De même, alors que la première loi garantissant aux salariés du privé une retraite ne date que de 1930, en Champagne, dès le XIXe siècle, la Veuve Clicquot a créé une maison de retraite pour ses vieux ouvriers, « l’Hôtel des petits ménages ». Dans les années 1900, l’un de ses successeurs, Alfred Werlé, a soutenu un projet de caisse de retraite au sein de la Corporation des tonneliers à travers l’ouverture de livrets d’épargne sur lesquels l’ouvrier devait cotiser 0,35 francs par semaine et le patron 0,75. Ce livret n’aurait « jamais été perdu pour l’ouvrier », celui-ci pouvant en cas de décès, « en faire bénéficier sa famille. » La rente versée était fixée à 485 francs dès 60 ans. Pour se donner un ordre d’idée, 1 kilo de pain valait 0,50 francs. Sans être exorbitante, la pension envisagée n’avait donc rien de misérable. Alfred Werlé soulignait la justice de ce système qui faisait de la retraite « un droit, une propriété » et évitait la relation de dépendance malsaine induite par les politiques paternalistes des entreprises où l’accès à termes à une pension de retraite pouvait servir de chantage permanent. Le projet échoua cependant.
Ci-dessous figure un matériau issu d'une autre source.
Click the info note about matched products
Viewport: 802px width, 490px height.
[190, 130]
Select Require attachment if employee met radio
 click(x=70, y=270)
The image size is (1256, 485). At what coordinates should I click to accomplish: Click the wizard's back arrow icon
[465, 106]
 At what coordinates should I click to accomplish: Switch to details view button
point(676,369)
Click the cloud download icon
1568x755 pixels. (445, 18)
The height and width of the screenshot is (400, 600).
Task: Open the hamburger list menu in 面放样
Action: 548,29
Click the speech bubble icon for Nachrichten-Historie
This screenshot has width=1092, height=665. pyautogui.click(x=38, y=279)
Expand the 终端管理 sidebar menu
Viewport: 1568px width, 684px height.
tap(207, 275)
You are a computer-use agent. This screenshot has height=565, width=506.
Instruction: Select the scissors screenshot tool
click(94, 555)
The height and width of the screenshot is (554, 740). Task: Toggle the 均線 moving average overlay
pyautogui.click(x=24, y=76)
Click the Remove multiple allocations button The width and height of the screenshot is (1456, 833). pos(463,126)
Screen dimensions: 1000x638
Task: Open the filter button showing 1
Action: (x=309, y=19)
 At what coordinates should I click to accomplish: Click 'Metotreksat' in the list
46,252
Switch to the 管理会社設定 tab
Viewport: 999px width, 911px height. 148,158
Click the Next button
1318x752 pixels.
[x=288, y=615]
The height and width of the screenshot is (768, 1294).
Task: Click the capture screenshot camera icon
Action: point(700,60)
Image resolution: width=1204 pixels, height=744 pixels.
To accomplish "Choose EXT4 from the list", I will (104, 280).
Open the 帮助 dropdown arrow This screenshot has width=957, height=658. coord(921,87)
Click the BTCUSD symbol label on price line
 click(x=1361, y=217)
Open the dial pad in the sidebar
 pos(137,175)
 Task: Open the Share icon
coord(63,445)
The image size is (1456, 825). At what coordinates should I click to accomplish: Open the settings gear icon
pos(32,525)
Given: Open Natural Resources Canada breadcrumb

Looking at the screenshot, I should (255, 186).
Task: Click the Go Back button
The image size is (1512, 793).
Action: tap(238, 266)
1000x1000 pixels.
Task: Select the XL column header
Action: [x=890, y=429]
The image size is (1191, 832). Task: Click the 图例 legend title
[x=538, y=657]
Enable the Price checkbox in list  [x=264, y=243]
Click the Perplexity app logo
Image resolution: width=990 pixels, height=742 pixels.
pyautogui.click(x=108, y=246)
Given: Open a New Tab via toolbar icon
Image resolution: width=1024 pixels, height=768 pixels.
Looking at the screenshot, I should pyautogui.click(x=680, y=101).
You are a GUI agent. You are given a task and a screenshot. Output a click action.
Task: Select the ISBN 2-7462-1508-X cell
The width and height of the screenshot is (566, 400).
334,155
Dans les correspondances de 1929 d’une maison rémoise, revenant sur l’organisation des retraites en son sein avant la Première Guerre, on peut lire : « Il n’y avait pas de caisse de retraite. Nous avions pensé que nous pouvions faire mieux que de nous enfermer dans un système rigide. Et puis, nous craignions pour l’avenir des caisses (la chute du franc nous a donné raison). » Ainsi, le débat entre retraite par répartition et retraite par capitalisation était-il déjà ouvert, et la peur des effets de l’inflation faisait pencher en faveur de la première approche… La Maison préférait avoir un compte qu’elle approvisionnait au fur et à mesure selon les besoins pour payer les pensions.

Cette entreprise souhaitait de plus profiter du faible nombre d’ouvriers pour agir au cas par cas. Elle offrait ainsi aux ouvriers âgés mais encore en bonne santé, la possibilité plutôt que de leur verser une pension inférieure à leur ancien salaire, de les mettre à des travaux moins pénibles, comme le tri des bouchons, assis et au chaud. Elle leur maintenait alors la rémunération qu’ils touchaient lorsqu’ils réalisaient leurs tâches plus qualifiées. Aujourd’hui la mesure fait sourire. Mais l’offre séduisait. L’ouvrier gardait son niveau de vie et ne connaissait pas la désociabilisation qui accompagne parfois le départ du monde du travail.

La Champagne est restée aujourd’hui encore assez en pointe dans les avantages sociaux octroyés aux plus anciens. A partir de 60 ans ou dès 30 ans d’ancienneté, les salariés bénéficient de 6 jours de congé supplémentaire. De même, l’anticipation de la retraite à ceux qui ont commencé très jeunes à cotiser a été accordée avec 15 ans d’avance par rapport à la loi de 2003.